Pour plus de détails, voir Fiche technique et Distribution.

Le Voyage à travers l'impossible est un film réalisé par Georges Méliès, sorti en 1904[1].

Le film est librement inspiré de la pièce de théâtre éponyme de Jules Verne et Adolphe d'Ennery[2].

Synopsis

L'ingénieur Maboulof présente un magnifique projet à l'Institut de géographie incohérente : avec un véhicule révolutionnaire dont il est le concepteur, l'automaboulof, il se propose d'emmener les membres non pas sur la lune mais carrément sur le soleil. Proposition adoptée à l'unanimité mais le voyage, on s'en doute, ne sera pas de tout repos.

Fiche technique

  • Titre original:Le Voyage à travers l'impossible
  • Réalisation, production et distribution : Georges Méliès
  • Scénario : Georges Méliès, d'après la pièce homonyme de Jules Verne et Adolphe d'Ennery (1882)
  • Cheffe coloriste : Madame Thuillier
  • Société de production et de distribution : Star Film
  • Budget : 37500 francs
  • Pays d'origine : France
  • Format : Noir et blanc coloré par les ateliers de Vincennes, 35 mm, 1,33.1, muet
  • Genre : science-fiction, fantastique, comédie
  • Durée 24 minutes
  • Langue originale : intertitres enFrançais
  • Tourné au Studio de Montreuil, 1 rue François Debergue, à Montreuil, Seine Saint-Denis.
  • Date de sortie en France :

Interprétation

Analyse

On a souvent parlé de montage à propos des scènes qui se succèdent dans les films de Méliès dès 1899. En fait, Meliès préfère conserver le dispositif théâtral qui permet de passer d'une scène à une autre tout en restant dans le même lieu : son studio, identique à une salle de music-hall. D'ailleurs, il appelle tableau ce qui s'appellera plus tard un plan, donc la pellicule enregistrée, du démarrage de la caméra à son arrêt (à l'époque, la contenance d'une caméra ne dépasse pas la possibilité d'une minute de prise de vues). La technique du film est pour Méliès un moyen économique et génial de fixer une fois pour toutes une suite de tableaux, reliés, comme il le dit, par « ce qu’il nomme un changement à vue, selon la dénomination théâtrale. Comme si d’habiles machinistes, au vu et au su du public, remplaçaient vite fait une feuille de décor par une autre. »[3]

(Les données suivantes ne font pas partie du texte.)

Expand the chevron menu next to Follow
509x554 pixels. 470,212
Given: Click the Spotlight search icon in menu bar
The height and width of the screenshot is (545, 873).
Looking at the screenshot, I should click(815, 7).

Dans le studio de Méliès, il n'y a ni cintre ni dessous, un personnage qui doit apparaître n'utilise pas un élévateur de fosse, on arrête la caméra au cours de la prise de vues, et tandis que les autres comédiens évitent de bouger, le personnage se dispose à l'endroit prévu, et le tournage reprend : le personnage apparaît ainsi comme par enchantement et se mêle à l'action qui se poursuit. Les soudures à l'acétone sur la pellicule, dites collures, permettent de supprimer les images surexposées dues au ralentissement de la caméra avant son arrêt et celles qui sont formées par le redémarrage de l'appareil. Pas vu pas pris, le trucage est parfait! C'est la technique de l'arrêt de caméra. Georges Sadoul est le premier à souligner dans son histoire du cinéma que « ces truquages furent tous employés comme les ersatz de certains procédés théâtraux, que l'absence de machinerie rendait impossible à Montreuil. »[4]

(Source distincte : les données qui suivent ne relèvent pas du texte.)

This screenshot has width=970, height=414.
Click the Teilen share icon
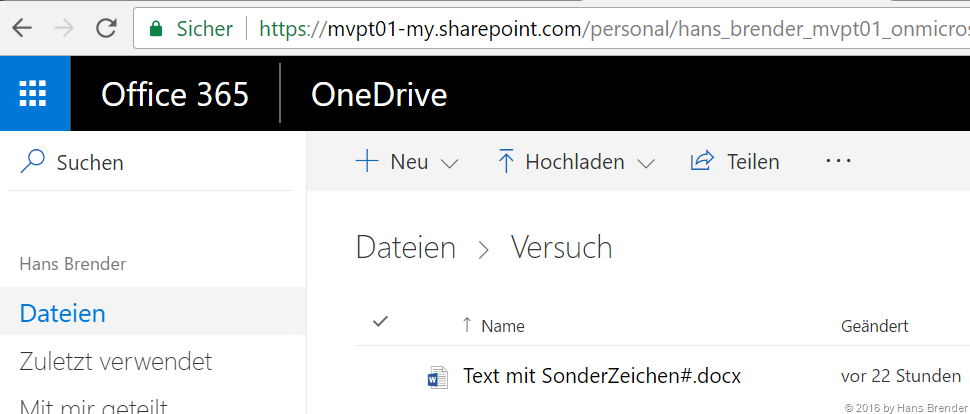pos(703,161)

Mais à aucun moment de sa carrière, Georges Méliès n'est conscient que son récit gagnerait en force et dynamisme s'il multipliait le nombre de prises de vues sur un même décor, en changeant d'axe, des prises de vues qu'il pourrait ensuite relier l'une à l'autre par collures (le montage justement). Il a pourtant le modèle de ses amis britanniques, Robert W. Paul, George Albert Smith et James Williamson (réunis sous l'appellation « l'école de Brighton » par Georges Sadoul), dont il connaît notamment les chase films, les films de poursuite où les personnages courent d'une rue à l'autre, passant dans le même élan d'un décor réel à un décor peint, entraînant le spectateur dans un plaisir renouvelé. Et tous leurs films où apparaissent les premiers gros plans du cinéma, les premières ellipses temporelles (que sait faire aussi Méliès), les premiers champ-contrechamps, et bien entendu les premiers véritables montages...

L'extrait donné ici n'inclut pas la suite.